> [Page excerpt]
Content starts

He does not like this and is withholding all affection. He has lost every friendship and family relationship he's ever had to his outward indifference and conflict style. I'm all he has. Yet he is sticking to his conflict style of avoidance. This is just losing me further.
How can you save a marriage with this kind of dynamic? I'm starting to wonder if it is even possible.
His background: Grew up in a family where conflict was not allowed. If things were bad, you pretended they weren't. If you pretended things were fine, then they were. If issues existed with relationships outside the family you didn't confront they or try to work them out. You cut that person/people off completely.
My background: Conflict was allowed and accepted. I don't think it was always handled in the best way as sometimes there would be shouting rather than constructive discussion. But issues did get voiced and resolved and resentments did not build up at least.
So the two styles are really denial and avoidance vs. full expression leading to resolution.
The style I bring to marriage is to talk about things calmly and work them out with the other person. I can admit when I am wrong and make changes but I am able to stick by my important values even if it is 'agree to disagree' where needed. My husband has stuck by his family style of avoidance, refusal to acknowledge issues and passive aggressiveness at times.
This is not a good dynamic in my marriage as it leads to me trying to raise, discuss and resolve issues. My doing this leads to him being completely silent and shutting down and doing everything he can to avoid the discussion. I admit this leads to frustration and sometimes leads to me expressing this which he perceives as nagging and can be less than positive.
We have issues around communication and I feel emotionally neglected. My feeling emotionally neglected has affected things in the bedroom - which he also refuses to discuss. I have tried for years now to talk about issues, explained what I need, tried to make a positive difference in our marriage. With no success. It is like trying to talk to a brick wall. I have got as specific as scripting what I need to hear from him when he says that he doesn't know what I need - I can't get clearer than saying I would like you to ask me this question. Several times later, he still hasn't asked. He has put his own agendas ahead of my own goals. I supported him with his career believing he would support me with mine. His career has flourished and mine has been altered completely due to maneuverings on his part. I am working now to get that back on track without his help or support.

Content ends

> [Dataset records]
Content starts

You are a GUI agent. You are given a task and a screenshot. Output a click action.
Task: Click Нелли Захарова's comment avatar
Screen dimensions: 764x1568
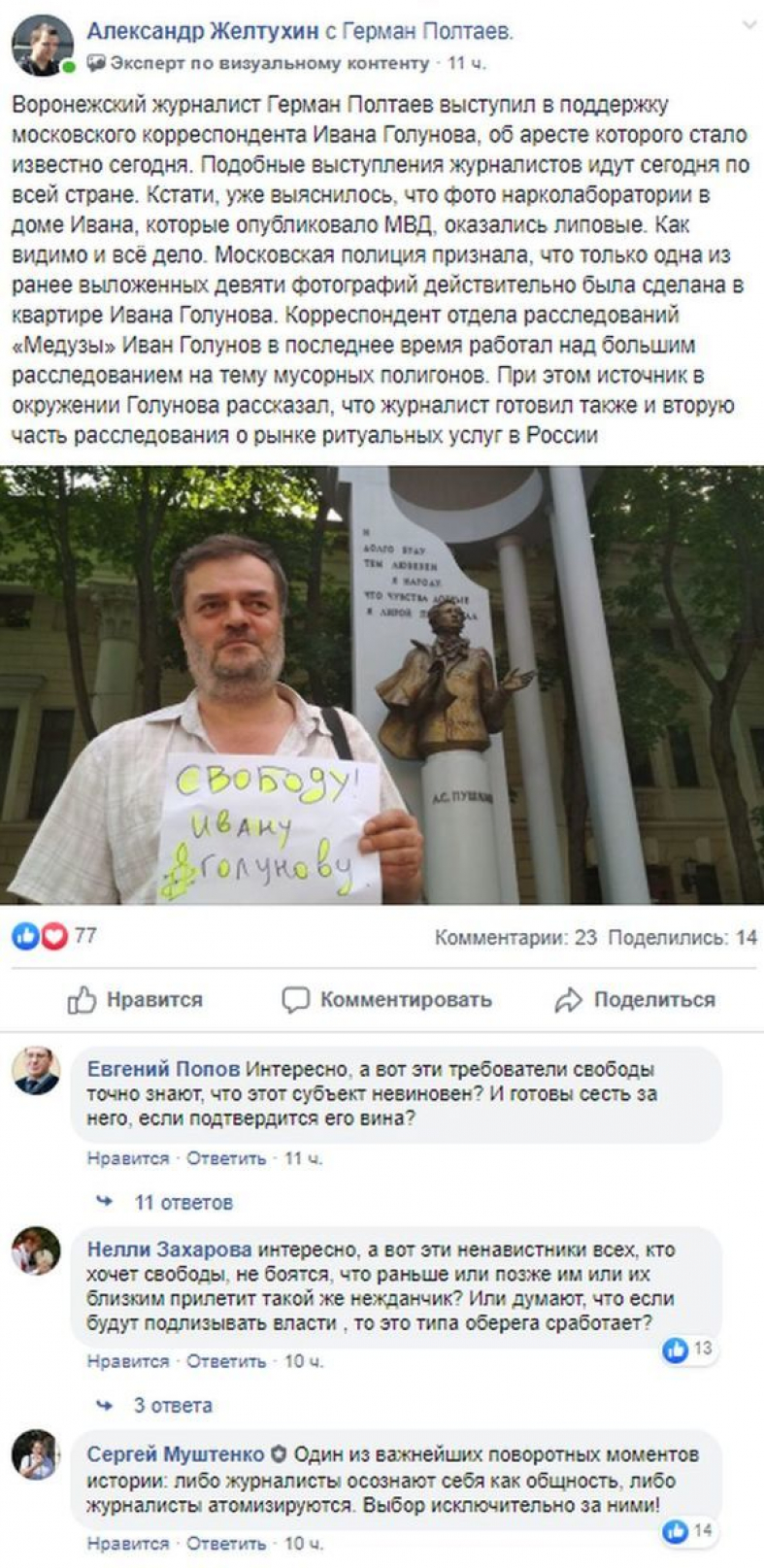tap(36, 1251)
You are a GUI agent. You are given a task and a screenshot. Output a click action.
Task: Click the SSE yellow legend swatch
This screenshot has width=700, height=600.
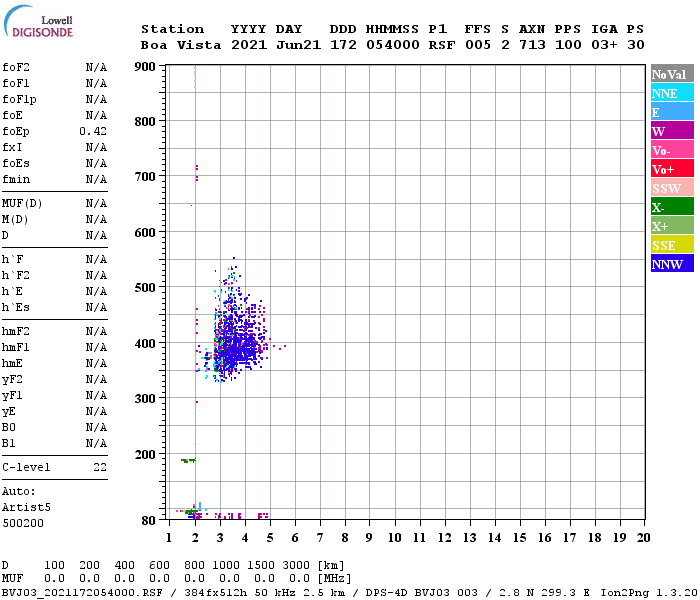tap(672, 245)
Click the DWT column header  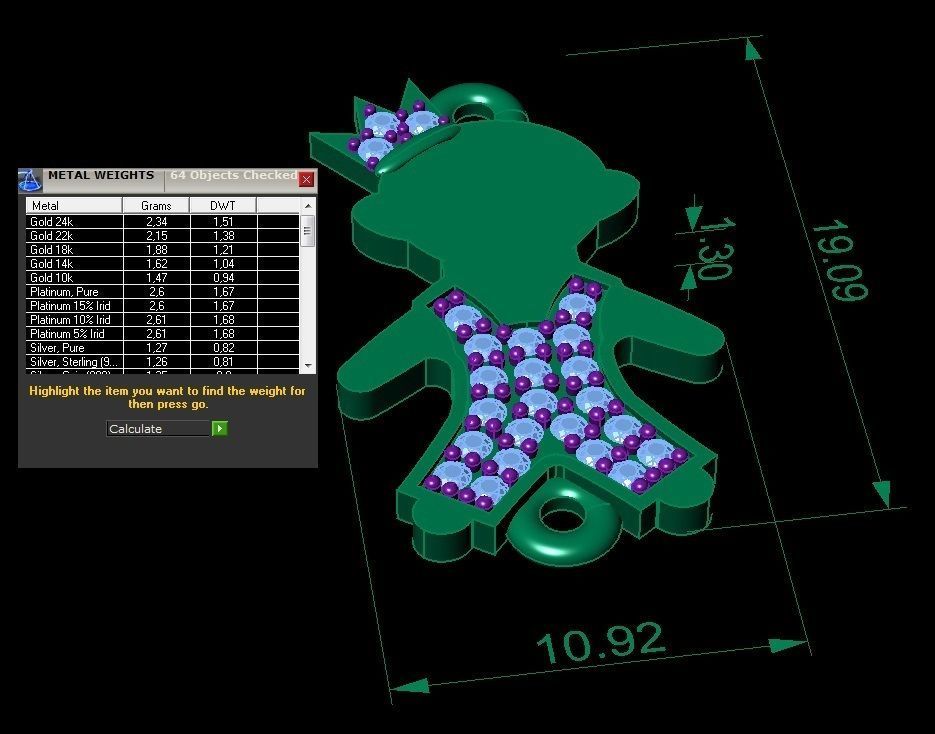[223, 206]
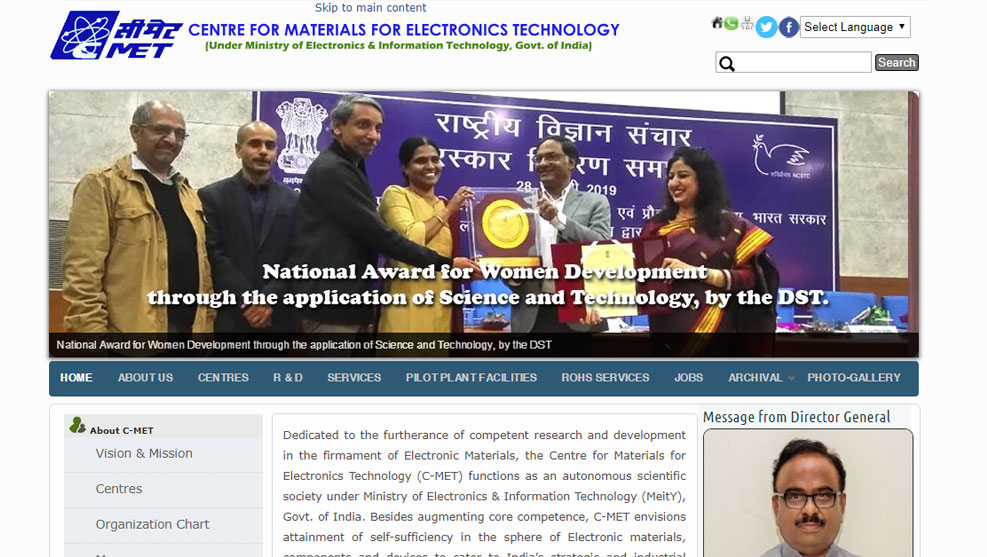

Content ends
Content starts

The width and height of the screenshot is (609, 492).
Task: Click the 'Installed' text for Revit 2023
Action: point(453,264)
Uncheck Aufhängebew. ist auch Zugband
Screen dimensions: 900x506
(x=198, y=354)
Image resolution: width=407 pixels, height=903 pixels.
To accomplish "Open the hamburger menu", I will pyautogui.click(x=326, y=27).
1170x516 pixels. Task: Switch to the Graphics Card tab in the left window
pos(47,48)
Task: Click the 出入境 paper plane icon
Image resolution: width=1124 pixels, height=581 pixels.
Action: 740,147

Content ends

> [Directions]
Reproduce the entire marriage post above word for word.

> [Solution to the exercise]
He does not like this and is withholding all affection. He has lost every friendship and family relationship he's ever had to his outward indifference and conflict style. I'm all he has. Yet he is sticking to his conflict style of avoidance. This is just losing me further.
How can you save a marriage with this kind of dynamic? I'm starting to wonder if it is even possible.
His background: Grew up in a family where conflict was not allowed. If things were bad, you pretended they weren't. If you pretended things were fine, then they were. If issues existed with relationships outside the family you didn't confront they or try to work them out. You cut that person/people off completely.
My background: Conflict was allowed and accepted. I don't think it was always handled in the best way as sometimes there would be shouting rather than constructive discussion. But issues did get voiced and resolved and resentments did not build up at least.
So the two styles are really denial and avoidance vs. full expression leading to resolution.
The style I bring to marriage is to talk about things calmly and work them out with the other person. I can admit when I am wrong and make changes but I am able to stick by my important values even if it is 'agree to disagree' where needed. My husband has stuck by his family style of avoidance, refusal to acknowledge issues and passive aggressiveness at times.
This is not a good dynamic in my marriage as it leads to me trying to raise, discuss and resolve issues. My doing this leads to him being completely silent and shutting down and doing everything he can to avoid the discussion. I admit this leads to frustration and sometimes leads to me expressing this which he perceives as nagging and can be less than positive.
We have issues around communication and I feel emotionally neglected. My feeling emotionally neglected has affected things in the bedroom - which he also refuses to discuss. I have tried for years now to talk about issues, explained what I need, tried to make a positive difference in our marriage. With no success. It is like trying to talk to a brick wall. I have got as specific as scripting what I need to hear from him when he says that he doesn't know what I need - I can't get clearer than saying I would like you to ask me this question. Several times later, he still hasn't asked. He has put his own agendas ahead of my own goals. I supported him with his career believing he would support me with mine. His career has flourished and mine has been altered completely due to maneuverings on his part. I am working now to get that back on track without his help or support.